Bissot competed in the 56th edition of the Miss World 2006 pageant, was held at the Palace of Culture and Science in, Warsaw, Poland on September 30, 2006. Bissot declined her participation in Miss Universe due to her studies. Matos competed in the 56th Miss Universe pageant, held on 28 May 2007 at the National Auditorium in Mexico City, Mexico.

==Results==
===Placements===

| Placement | Contestant |
|---|---|
| Señorita Panamá 2006 | Panamá Centro – Giselle Bissot; |
| 1st Runner-Up | Darién – Sorangel Matos; |

===Special awards===

| Award | Contestant |
|---|---|
| Chica Cover Girl | Nadia Díaz |
| Best Hair | Giselle Bissot |

===Others special awards===

| Award | Contestant |
|---|---|
| Miss Bikini Shop | Giselle Bissot |

== Contestants ==
These are the competitors who have been selected this year.

| Represent | Contestant | Age | Height (m) | Hometown | Agency |
|---|---|---|---|---|---|
| Panamá | Hercilia Rivera | 23 | - | Panama City | Panamá Talents |
| Los Santos | Irina Pardo | - | - | Las Tablas | Panamá Talents |
| Darién | Sorángel Matos Arce | 20 | 1.74 | Yaviza | Panamá Talents |
| Panamá Centro | Giselle Bissot | 23 | 1.74 | Panama City | Physical |
| Panamá | Lilianne Thompson | 21 | 1.70 | Panama City | Panamá Talents |
| Panamá | Kelly Mata | 23 | - | Panama City | Panamá Talents |
| Panamá | Nadia Luisa Díaz | 24 | 1.67 | Panama City | Tania Hyman’s Models & Talents |
| Panamá Este | Anais Mabel Velásquez Pérez | 25 | 1.78 | Panama City | Tania Hyman’s Models & Talents |
| Panamá | Anaida González | 19 | - | Panama City | Tania Hyman’s Models & Talents |

==Historical significance==

- Panamá Centro placed in the final round for consecutive year and won the title Miss World Panamá.

==Election schedule==

- Friday July 10 final presentation to the press in the Hotel Radisson Decapolis.
- Tuesday July 14 competition of interview with the juror.
- Wednesday 23 Final night, coronation Señorita Panamá to Miss World 2006

==Candidates Notes==
- Giselle Bissot In 1998 it took part Chica & Chico Modelo.
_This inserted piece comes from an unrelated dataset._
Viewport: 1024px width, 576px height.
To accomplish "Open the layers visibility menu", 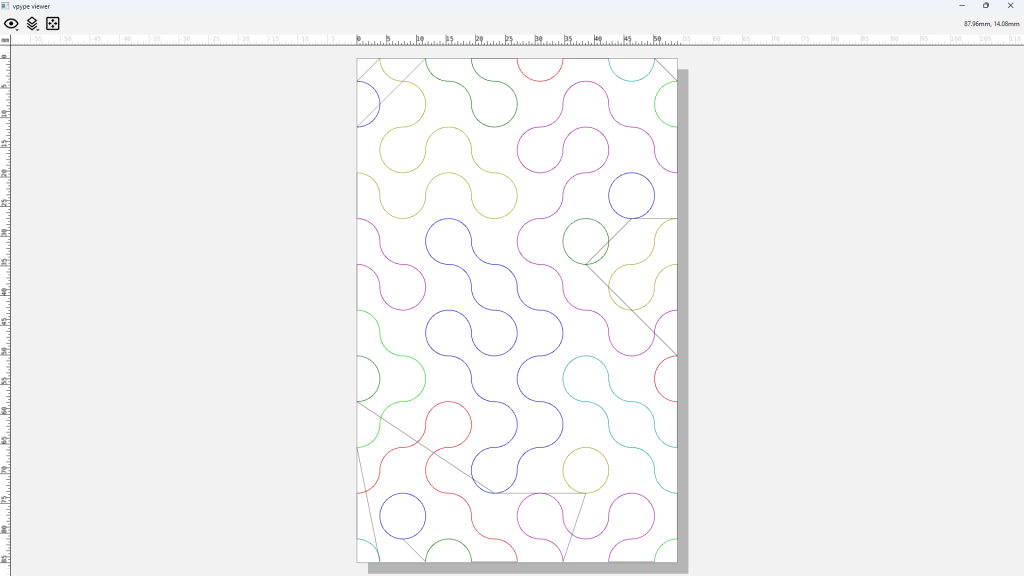I will click(32, 24).
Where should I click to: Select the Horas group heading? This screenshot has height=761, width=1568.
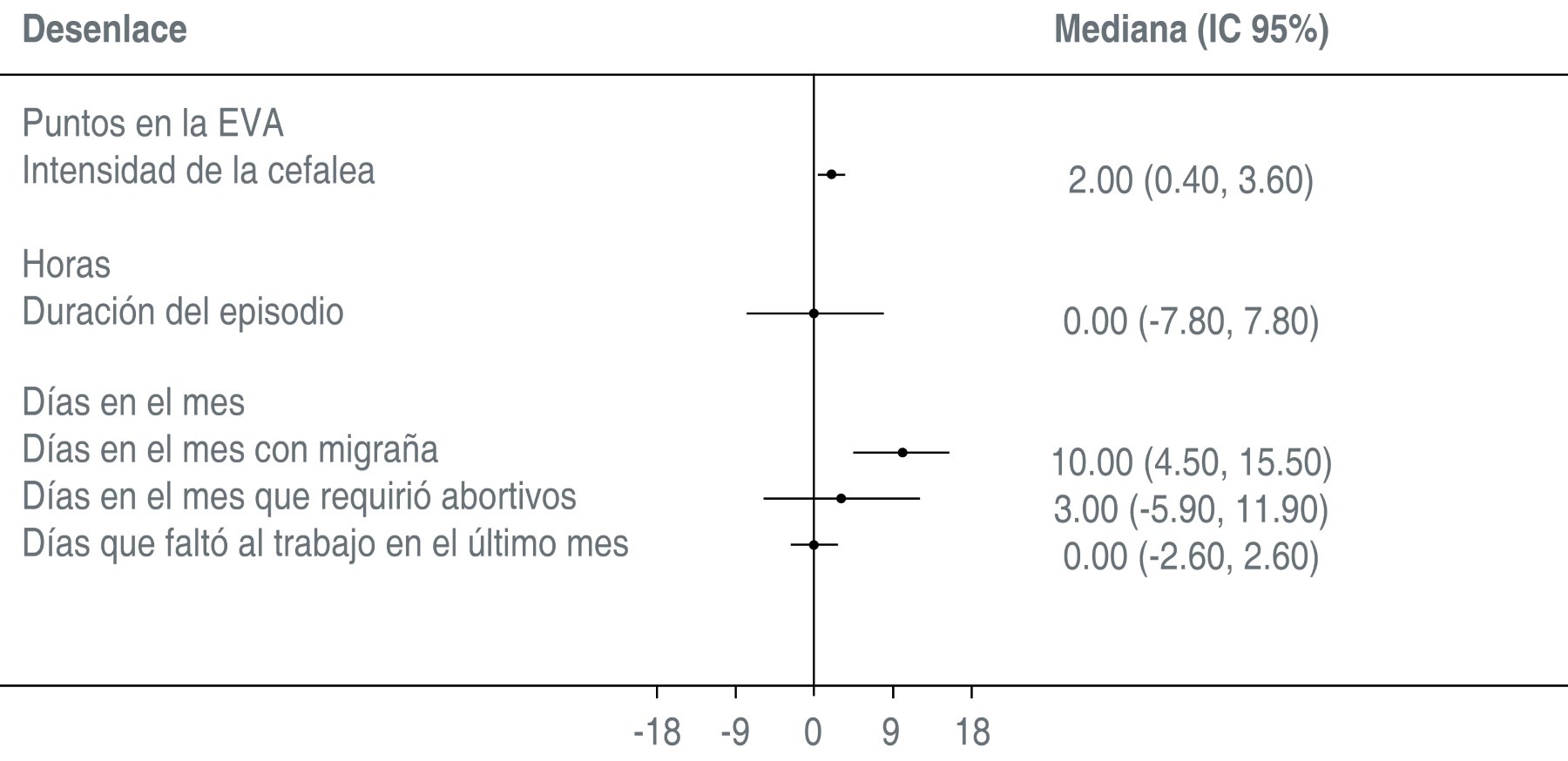(x=66, y=265)
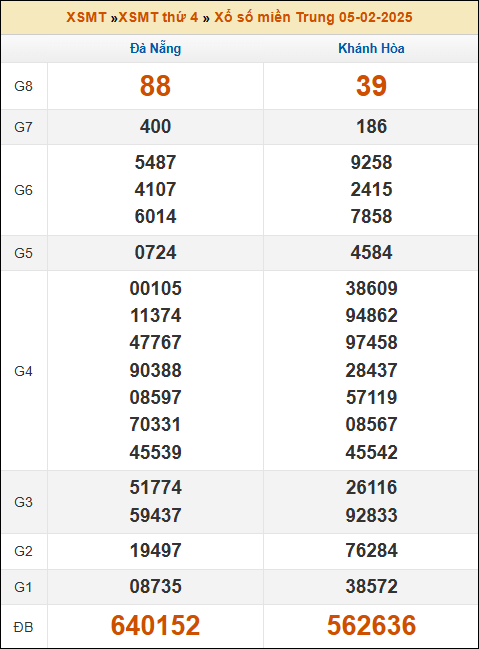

In 2003 stayed of the first finalist in Señorita Panamá. In 2005 it went to Miss Asia Pacificic International in China, Also it took part in the Miss Mesoamérica, which was realized in Houston, where it occupied the fourth place.
- Sorangel Matos Arce represent Panamá in Miss Universe 2007 in Mexico City.